Data entries
-------

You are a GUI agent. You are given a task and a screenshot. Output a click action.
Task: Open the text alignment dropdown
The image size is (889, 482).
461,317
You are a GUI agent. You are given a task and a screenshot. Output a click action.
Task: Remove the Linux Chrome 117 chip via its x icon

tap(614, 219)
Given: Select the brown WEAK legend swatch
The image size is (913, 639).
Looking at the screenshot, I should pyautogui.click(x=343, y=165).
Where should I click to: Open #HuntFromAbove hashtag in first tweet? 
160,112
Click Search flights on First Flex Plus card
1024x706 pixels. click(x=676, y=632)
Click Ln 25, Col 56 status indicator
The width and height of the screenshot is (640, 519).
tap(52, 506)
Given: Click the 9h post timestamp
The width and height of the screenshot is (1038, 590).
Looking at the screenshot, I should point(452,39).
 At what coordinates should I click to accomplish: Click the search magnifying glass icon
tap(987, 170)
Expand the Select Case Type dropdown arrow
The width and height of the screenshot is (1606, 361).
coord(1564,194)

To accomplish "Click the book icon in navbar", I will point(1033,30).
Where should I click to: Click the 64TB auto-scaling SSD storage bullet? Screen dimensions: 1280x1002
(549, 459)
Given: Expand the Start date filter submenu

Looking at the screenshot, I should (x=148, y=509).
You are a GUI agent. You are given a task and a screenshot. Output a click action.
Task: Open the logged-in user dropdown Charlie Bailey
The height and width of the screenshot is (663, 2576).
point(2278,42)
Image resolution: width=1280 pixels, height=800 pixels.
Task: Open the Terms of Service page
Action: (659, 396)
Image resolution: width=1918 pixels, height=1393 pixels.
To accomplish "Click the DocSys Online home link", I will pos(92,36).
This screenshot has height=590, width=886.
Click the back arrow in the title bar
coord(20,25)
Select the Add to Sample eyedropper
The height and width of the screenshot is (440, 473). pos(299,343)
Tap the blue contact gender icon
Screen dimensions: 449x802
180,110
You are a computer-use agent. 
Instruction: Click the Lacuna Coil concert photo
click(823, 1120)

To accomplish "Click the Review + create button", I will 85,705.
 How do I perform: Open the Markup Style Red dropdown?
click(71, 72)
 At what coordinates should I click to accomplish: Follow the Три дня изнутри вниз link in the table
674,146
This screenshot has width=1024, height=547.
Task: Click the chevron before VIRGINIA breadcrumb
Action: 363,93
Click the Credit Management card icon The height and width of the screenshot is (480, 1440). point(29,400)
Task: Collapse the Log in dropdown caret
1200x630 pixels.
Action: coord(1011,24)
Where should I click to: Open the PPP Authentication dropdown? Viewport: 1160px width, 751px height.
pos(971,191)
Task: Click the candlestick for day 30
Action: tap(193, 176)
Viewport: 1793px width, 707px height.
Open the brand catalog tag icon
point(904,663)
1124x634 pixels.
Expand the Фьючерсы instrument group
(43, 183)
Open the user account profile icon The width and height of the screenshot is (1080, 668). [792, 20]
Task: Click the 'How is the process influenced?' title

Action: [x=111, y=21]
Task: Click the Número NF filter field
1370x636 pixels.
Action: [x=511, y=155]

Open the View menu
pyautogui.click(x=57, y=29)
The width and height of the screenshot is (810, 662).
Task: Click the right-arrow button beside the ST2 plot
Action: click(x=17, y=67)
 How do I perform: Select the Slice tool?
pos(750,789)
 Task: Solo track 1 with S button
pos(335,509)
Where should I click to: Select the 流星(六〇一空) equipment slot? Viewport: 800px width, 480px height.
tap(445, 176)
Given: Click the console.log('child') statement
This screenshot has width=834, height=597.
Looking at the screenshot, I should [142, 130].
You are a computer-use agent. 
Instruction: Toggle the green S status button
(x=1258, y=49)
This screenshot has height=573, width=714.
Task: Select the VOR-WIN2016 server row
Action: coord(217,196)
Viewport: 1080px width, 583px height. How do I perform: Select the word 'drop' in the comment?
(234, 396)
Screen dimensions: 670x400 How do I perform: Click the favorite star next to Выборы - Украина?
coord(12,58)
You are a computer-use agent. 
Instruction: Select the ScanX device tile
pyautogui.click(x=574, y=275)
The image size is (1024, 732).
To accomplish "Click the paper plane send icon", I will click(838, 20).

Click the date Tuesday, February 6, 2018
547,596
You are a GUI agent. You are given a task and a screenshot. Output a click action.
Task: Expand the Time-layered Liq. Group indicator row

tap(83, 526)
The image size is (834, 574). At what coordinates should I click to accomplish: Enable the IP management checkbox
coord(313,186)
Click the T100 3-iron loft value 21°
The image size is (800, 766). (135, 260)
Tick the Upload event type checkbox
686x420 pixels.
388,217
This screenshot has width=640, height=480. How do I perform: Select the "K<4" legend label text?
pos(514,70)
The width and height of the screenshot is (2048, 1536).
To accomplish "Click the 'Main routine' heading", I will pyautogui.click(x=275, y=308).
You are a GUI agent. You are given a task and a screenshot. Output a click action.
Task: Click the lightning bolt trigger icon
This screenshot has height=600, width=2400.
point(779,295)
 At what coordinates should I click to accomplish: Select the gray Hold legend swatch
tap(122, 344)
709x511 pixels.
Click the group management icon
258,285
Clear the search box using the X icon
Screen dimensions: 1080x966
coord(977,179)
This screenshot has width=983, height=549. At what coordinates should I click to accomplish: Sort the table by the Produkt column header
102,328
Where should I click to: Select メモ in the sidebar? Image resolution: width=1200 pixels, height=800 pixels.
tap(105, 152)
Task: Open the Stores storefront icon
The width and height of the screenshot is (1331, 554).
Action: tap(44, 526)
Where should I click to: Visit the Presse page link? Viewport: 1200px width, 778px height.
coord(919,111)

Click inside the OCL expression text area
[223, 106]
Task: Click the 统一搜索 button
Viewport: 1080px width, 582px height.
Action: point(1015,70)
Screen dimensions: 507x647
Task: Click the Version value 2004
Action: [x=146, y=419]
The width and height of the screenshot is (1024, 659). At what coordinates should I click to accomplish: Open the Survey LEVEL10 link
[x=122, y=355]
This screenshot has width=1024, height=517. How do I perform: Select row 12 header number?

-------

→ **Activity**: Retype each line above with no alterations.

→ **Answer area**:
You are a GUI agent. You are given a task and a screenshot. Output a click action.
Task: Open the text alignment dropdown
The image size is (889, 482).
461,317
You are a GUI agent. You are given a task and a screenshot. Output a click action.
Task: Remove the Linux Chrome 117 chip via its x icon

tap(614, 219)
Given: Select the brown WEAK legend swatch
The image size is (913, 639).
Looking at the screenshot, I should pyautogui.click(x=343, y=165).
Where should I click to: Open #HuntFromAbove hashtag in first tweet? 
160,112
Click Search flights on First Flex Plus card
1024x706 pixels. click(x=676, y=632)
Click Ln 25, Col 56 status indicator
The width and height of the screenshot is (640, 519).
tap(52, 506)
Given: Click the 9h post timestamp
The width and height of the screenshot is (1038, 590).
Looking at the screenshot, I should point(452,39).
 At what coordinates should I click to accomplish: Click the search magnifying glass icon
tap(987, 170)
Expand the Select Case Type dropdown arrow
The width and height of the screenshot is (1606, 361).
coord(1564,194)

To accomplish "Click the book icon in navbar", I will point(1033,30).
Where should I click to: Click the 64TB auto-scaling SSD storage bullet? Screen dimensions: 1280x1002
(549, 459)
Given: Expand the Start date filter submenu

Looking at the screenshot, I should (x=148, y=509).
You are a GUI agent. You are given a task and a screenshot. Output a click action.
Task: Open the logged-in user dropdown Charlie Bailey
The height and width of the screenshot is (663, 2576).
point(2278,42)
Image resolution: width=1280 pixels, height=800 pixels.
Task: Open the Terms of Service page
Action: (659, 396)
Image resolution: width=1918 pixels, height=1393 pixels.
To accomplish "Click the DocSys Online home link", I will pos(92,36).
This screenshot has height=590, width=886.
Click the back arrow in the title bar
coord(20,25)
Select the Add to Sample eyedropper
The height and width of the screenshot is (440, 473). pos(299,343)
Tap the blue contact gender icon
Screen dimensions: 449x802
180,110
You are a computer-use agent. 
Instruction: Click the Lacuna Coil concert photo
click(823, 1120)

To accomplish "Click the Review + create button", I will 85,705.
 How do I perform: Open the Markup Style Red dropdown?
click(71, 72)
 At what coordinates should I click to accomplish: Follow the Три дня изнутри вниз link in the table
674,146
This screenshot has width=1024, height=547.
Task: Click the chevron before VIRGINIA breadcrumb
Action: 363,93
Click the Credit Management card icon The height and width of the screenshot is (480, 1440). point(29,400)
Task: Collapse the Log in dropdown caret
1200x630 pixels.
Action: coord(1011,24)
Where should I click to: Open the PPP Authentication dropdown? Viewport: 1160px width, 751px height.
pos(971,191)
Task: Click the candlestick for day 30
Action: tap(193, 176)
Viewport: 1793px width, 707px height.
Open the brand catalog tag icon
point(904,663)
1124x634 pixels.
Expand the Фьючерсы instrument group
(43, 183)
Open the user account profile icon The width and height of the screenshot is (1080, 668). [792, 20]
Task: Click the 'How is the process influenced?' title

Action: [x=111, y=21]
Task: Click the Número NF filter field
1370x636 pixels.
Action: [x=511, y=155]

Open the View menu
pyautogui.click(x=57, y=29)
The width and height of the screenshot is (810, 662).
Task: Click the right-arrow button beside the ST2 plot
Action: click(x=17, y=67)
 How do I perform: Select the Slice tool?
pos(750,789)
 Task: Solo track 1 with S button
pos(335,509)
Where should I click to: Select the 流星(六〇一空) equipment slot? Viewport: 800px width, 480px height.
tap(445, 176)
Given: Click the console.log('child') statement
This screenshot has width=834, height=597.
Looking at the screenshot, I should [142, 130].
You are a computer-use agent. 
Instruction: Toggle the green S status button
(x=1258, y=49)
This screenshot has height=573, width=714.
Task: Select the VOR-WIN2016 server row
Action: coord(217,196)
Viewport: 1080px width, 583px height. How do I perform: Select the word 'drop' in the comment?
(234, 396)
Screen dimensions: 670x400 How do I perform: Click the favorite star next to Выборы - Украина?
coord(12,58)
You are a computer-use agent. 
Instruction: Select the ScanX device tile
pyautogui.click(x=574, y=275)
The image size is (1024, 732).
To accomplish "Click the paper plane send icon", I will click(838, 20).

Click the date Tuesday, February 6, 2018
547,596
You are a GUI agent. You are given a task and a screenshot. Output a click action.
Task: Expand the Time-layered Liq. Group indicator row

tap(83, 526)
The image size is (834, 574). At what coordinates should I click to accomplish: Enable the IP management checkbox
coord(313,186)
Click the T100 3-iron loft value 21°
The image size is (800, 766). (135, 260)
Tick the Upload event type checkbox
686x420 pixels.
388,217
This screenshot has width=640, height=480. How do I perform: Select the "K<4" legend label text?
pos(514,70)
The width and height of the screenshot is (2048, 1536).
To accomplish "Click the 'Main routine' heading", I will pyautogui.click(x=275, y=308).
You are a GUI agent. You are given a task and a screenshot. Output a click action.
Task: Click the lightning bolt trigger icon
This screenshot has height=600, width=2400.
point(779,295)
 At what coordinates should I click to accomplish: Select the gray Hold legend swatch
tap(122, 344)
709x511 pixels.
Click the group management icon
258,285
Clear the search box using the X icon
Screen dimensions: 1080x966
coord(977,179)
This screenshot has width=983, height=549. At what coordinates should I click to accomplish: Sort the table by the Produkt column header
102,328
Where should I click to: Select メモ in the sidebar? Image resolution: width=1200 pixels, height=800 pixels.
tap(105, 152)
Task: Open the Stores storefront icon
The width and height of the screenshot is (1331, 554).
Action: tap(44, 526)
Where should I click to: Visit the Presse page link? Viewport: 1200px width, 778px height.
coord(919,111)

Click inside the OCL expression text area
[223, 106]
Task: Click the 统一搜索 button
Viewport: 1080px width, 582px height.
Action: point(1015,70)
Screen dimensions: 507x647
Task: Click the Version value 2004
Action: [x=146, y=419]
The width and height of the screenshot is (1024, 659). At what coordinates should I click to accomplish: Open the Survey LEVEL10 link
[x=122, y=355]
This screenshot has width=1024, height=517. How do I perform: Select row 12 header number?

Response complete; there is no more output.